Page text:
:::::
49 U.S. Code § 20142 - Track safety

§ 20142.
Track safety
(a)Review of Existing Regulations.—Not later than March 3, 1993, the Secretary of Transportation shall begin a review of Department of Transportation regulations related to track safety standards. The review at least shall include an evaluation of—
procedures associated with maintaining and installing continuous welded rail and its attendant structure, including cold weather installation procedures;
the need for revisions to regulations on track excepted from track safety standards; and
employee safety.
(b)Revision of Regulations.—
Not later than September 1, 1995, the Secretary shall prescribe regulations and issue orders to revise track safety standards, considering safety information presented during the review under subsection (a) of this section and the report of the Comptroller General submitted under subsection (c) of this section.
:::::
Data section:
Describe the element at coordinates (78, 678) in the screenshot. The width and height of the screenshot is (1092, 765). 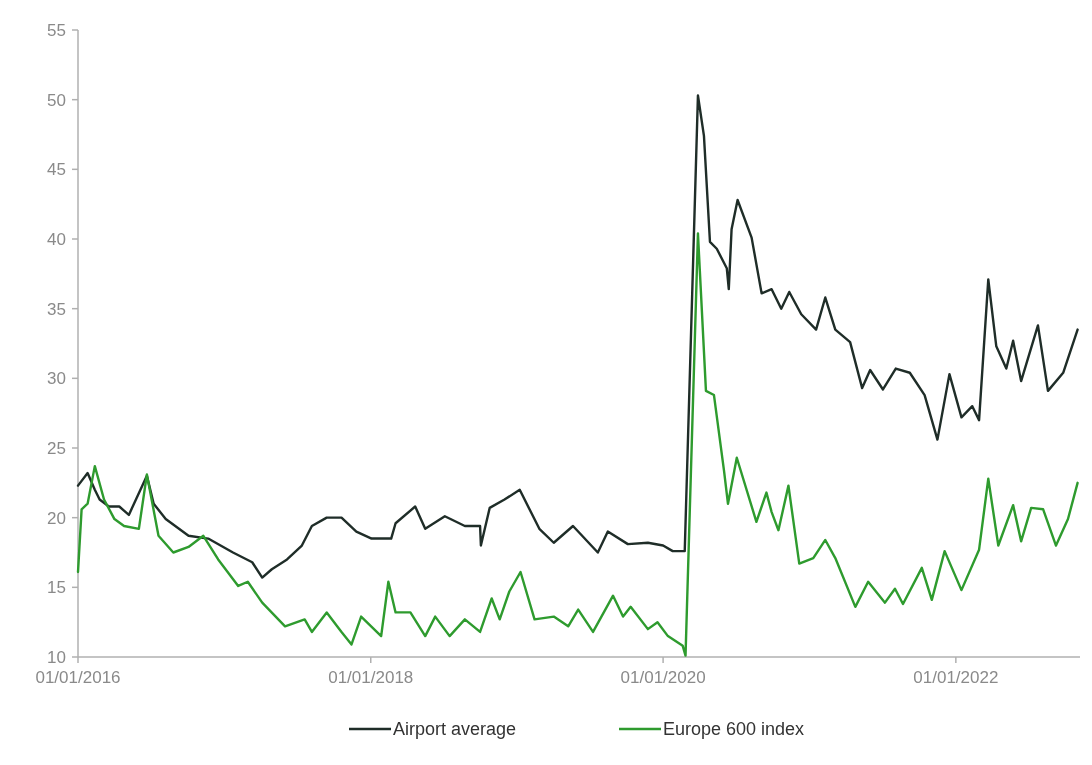
I see `x-tick-label: 01/01/2016` at that location.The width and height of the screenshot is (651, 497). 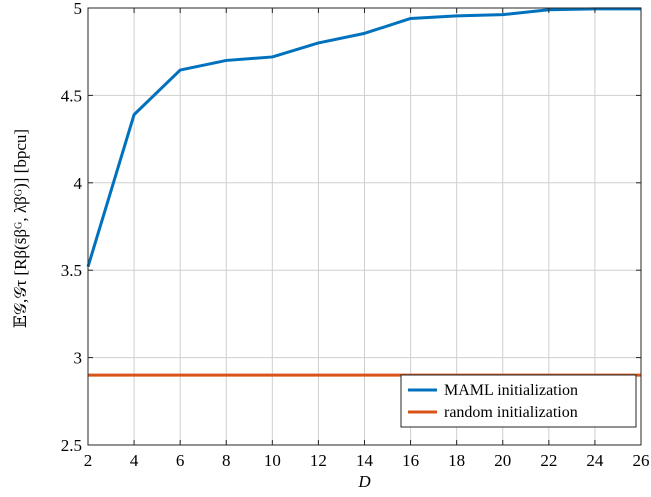 What do you see at coordinates (180, 460) in the screenshot?
I see `x-tick-label: 6` at bounding box center [180, 460].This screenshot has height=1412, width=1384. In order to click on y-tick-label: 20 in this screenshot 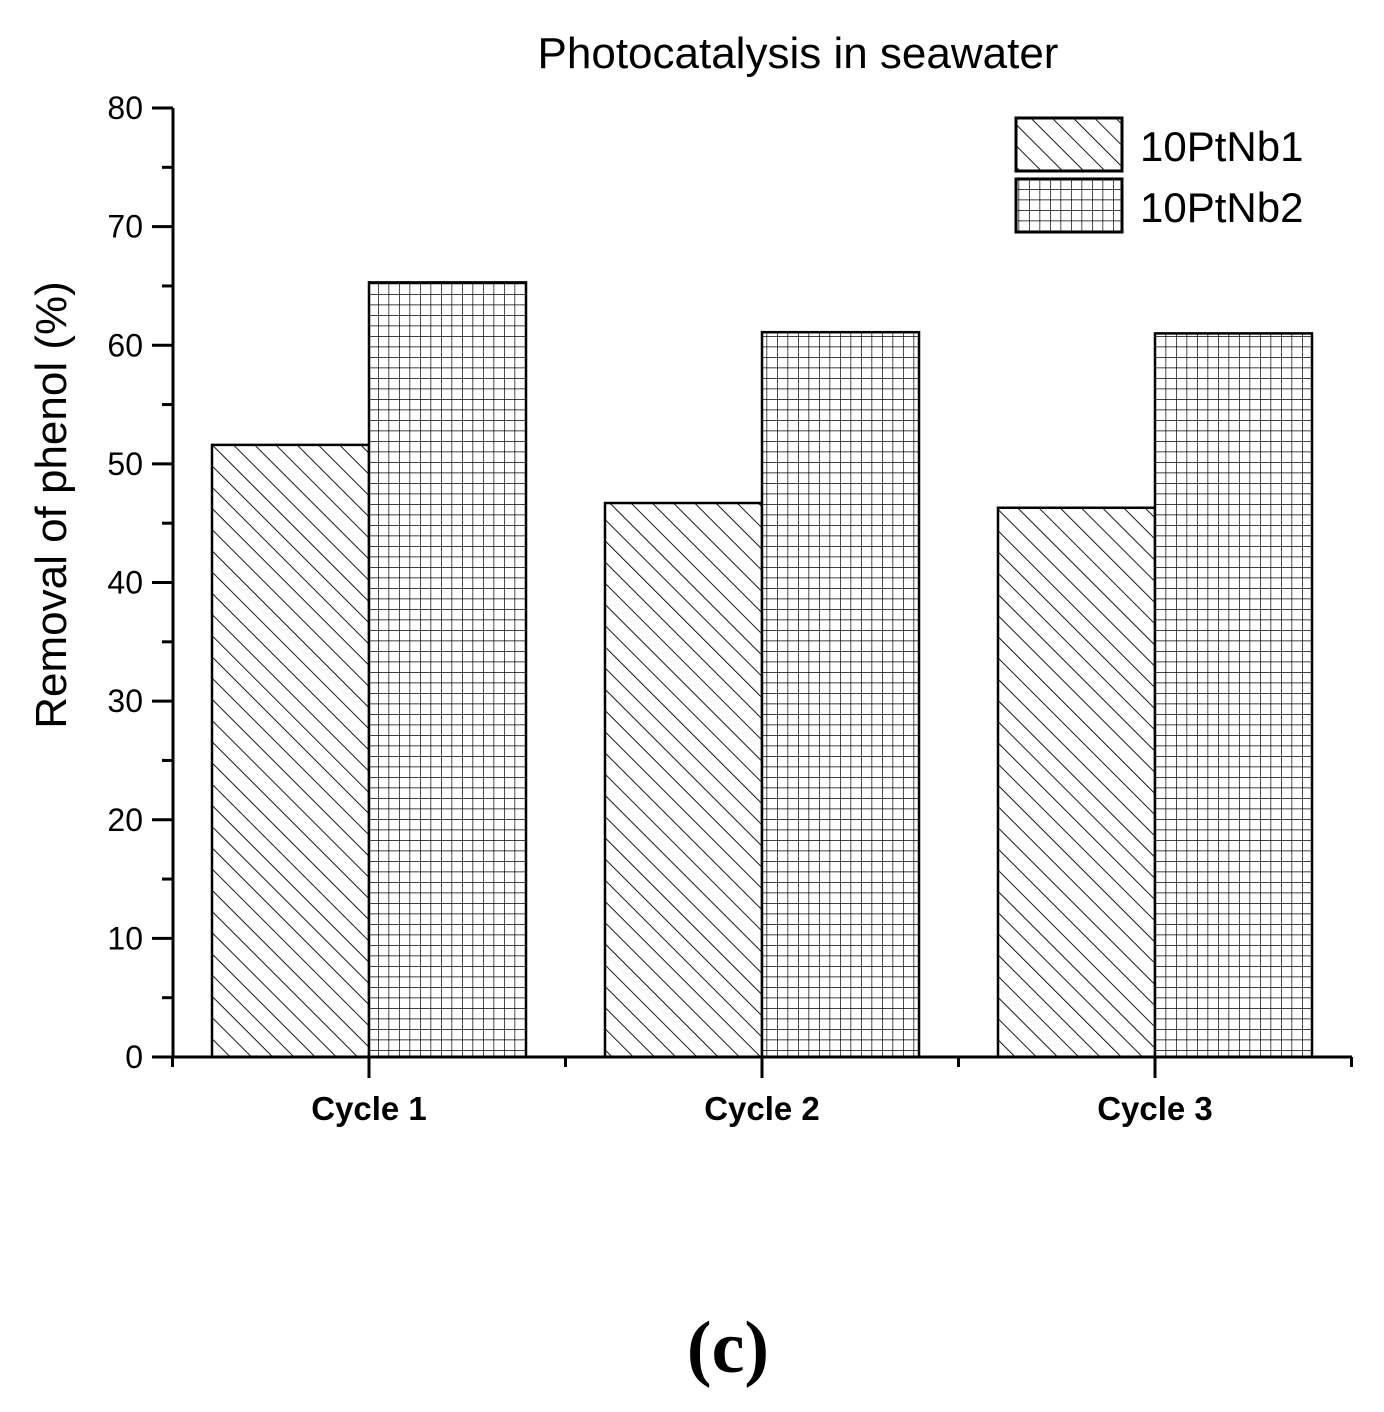, I will do `click(125, 820)`.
:::::
Rewrite everything from "(b)Revision of Regulations.—" down to "of this section." in the track safety statute, substituting "Inspector General" for "Comptroller General".

Output below:
(b)Revision of Regulations.—
Not later than September 1, 1995, the Secretary shall prescribe regulations and issue orders to revise track safety standards, considering safety information presented during the review under subsection (a) of this section and the report of the Inspector General submitted under subsection (c) of this section.